The biggest concerns that millennials have center on poverty and economic inequality, according to a new poll.
The poll, conducted in April and May by the Center for Marketing and Opinion Research at the University of Akron’s Bliss Institute of Applied Politics, found that 57 percent of 1,000 Ohio millennials surveyed named economic inequality and poverty as their top concerns.
The concern has reached its highest point among the millennial generation. Forty-three percent of Gen Xers (born between 1965 and 1984) said that poverty and equality were their top concern and for baby boomers, it’s a tie at 35 percent between poverty/inequality and jobs.
Millennial concern about poverty and economic equality is likely caused by what they have seen throughout their young lives.
“Millennials – a generation larger than but not as politically active as baby boomers – suffered from the time they first turned 18 in the late ’90s. They witnessed the dotcom bubble burst, the crippling economic impacts of 9/11, the crushing Great Recession, all while taking on college debt that was supposed to include a promise of high wages,” Doug Livingston of the Akron Beacon Journal said.
The student debt burden that the millennial generation has faced has also contributed to their concerns about poverty. Millennial concerns about economic inequality is also the result of living through an economy that has seen the middle class shrink.
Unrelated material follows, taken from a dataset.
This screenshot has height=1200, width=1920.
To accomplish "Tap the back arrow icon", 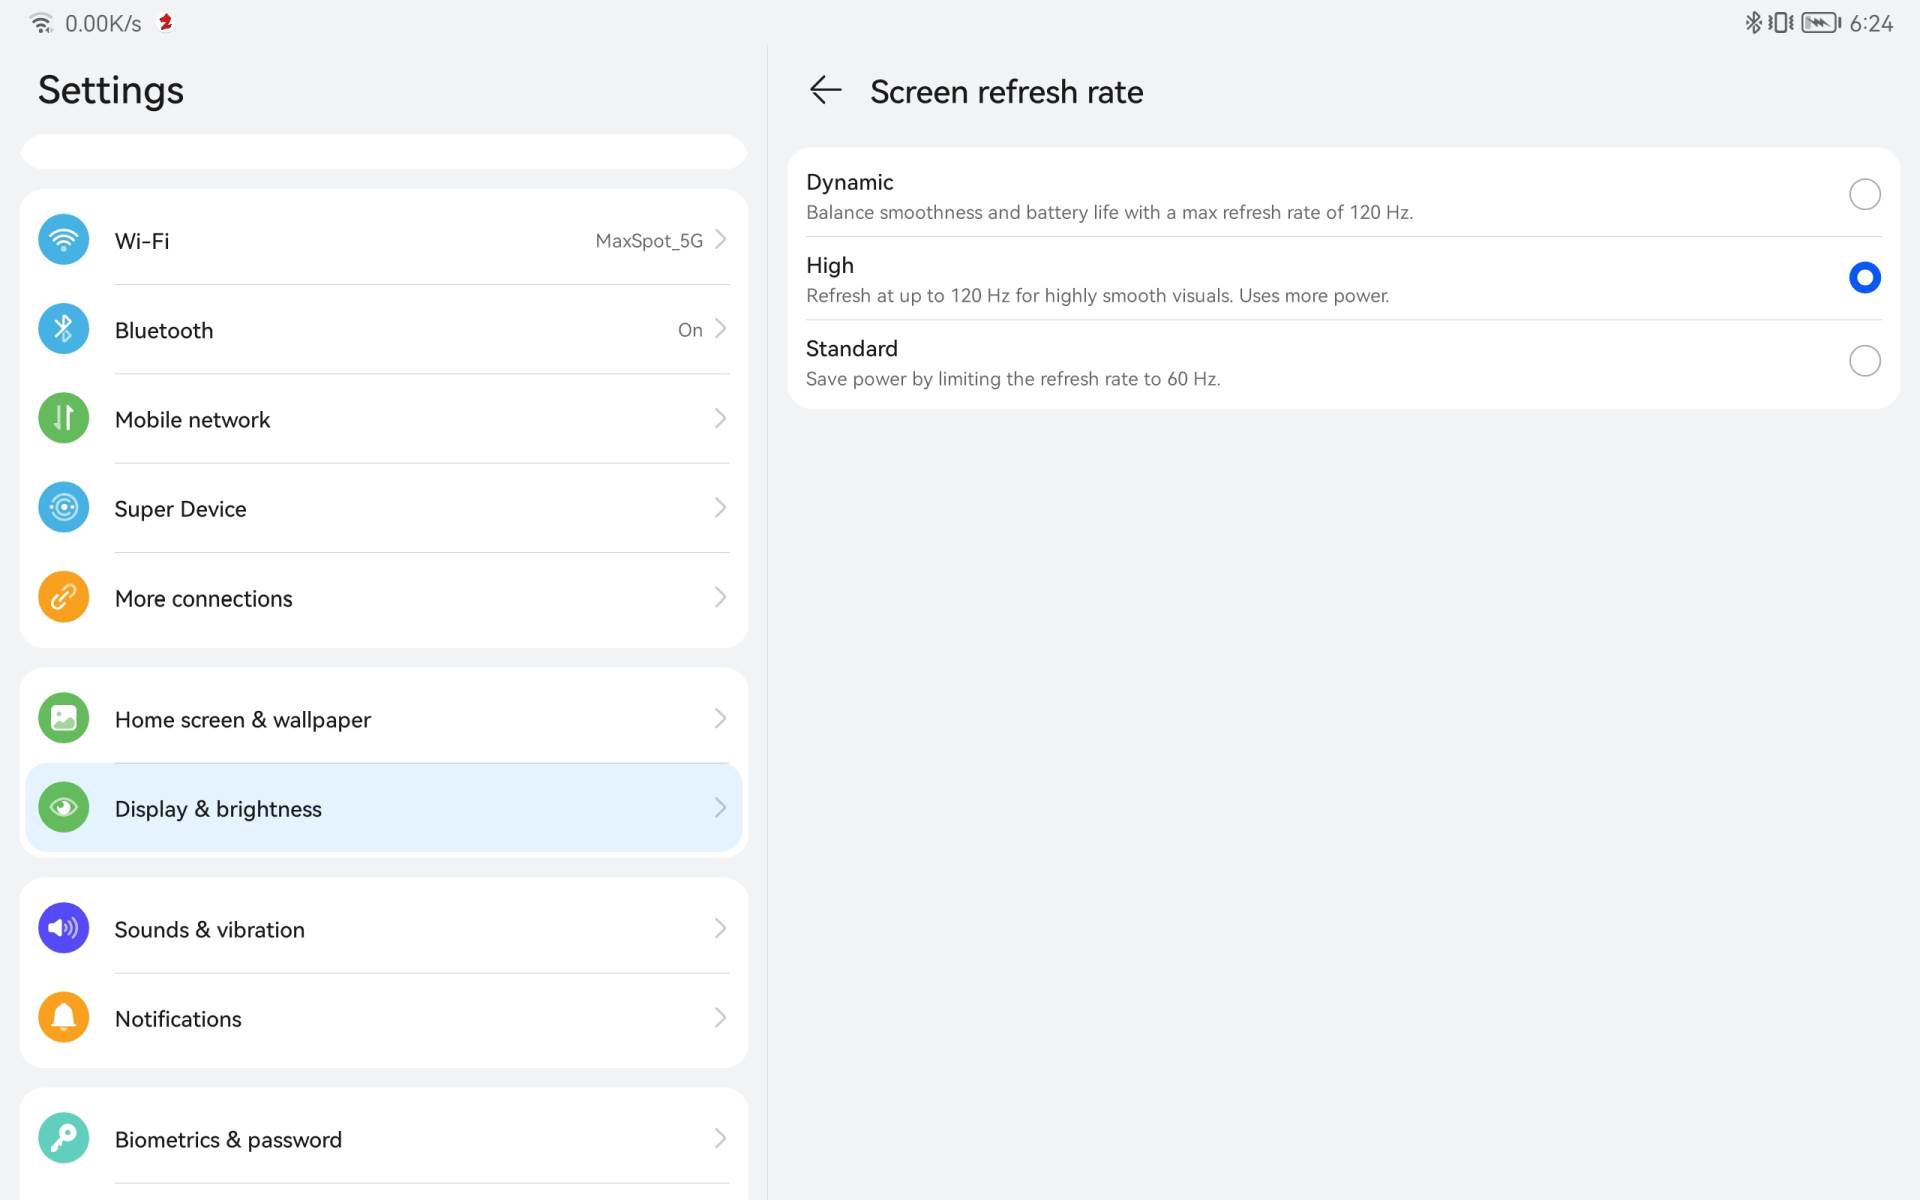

Cory Maidens, a 34-year-old Akron man who is currently unemployed and has been laid off twice, is more concerned about what is going to happen in the future. His wife’s librarian salary keeps the family afloat and the couple is fortunate that they have no children.
“I’ll be OK. I know I’ll survive. I’ll find work, something. But long term? It seems like we’re on a steep decline that doesn’t show any sign of turning around,” Maidens said.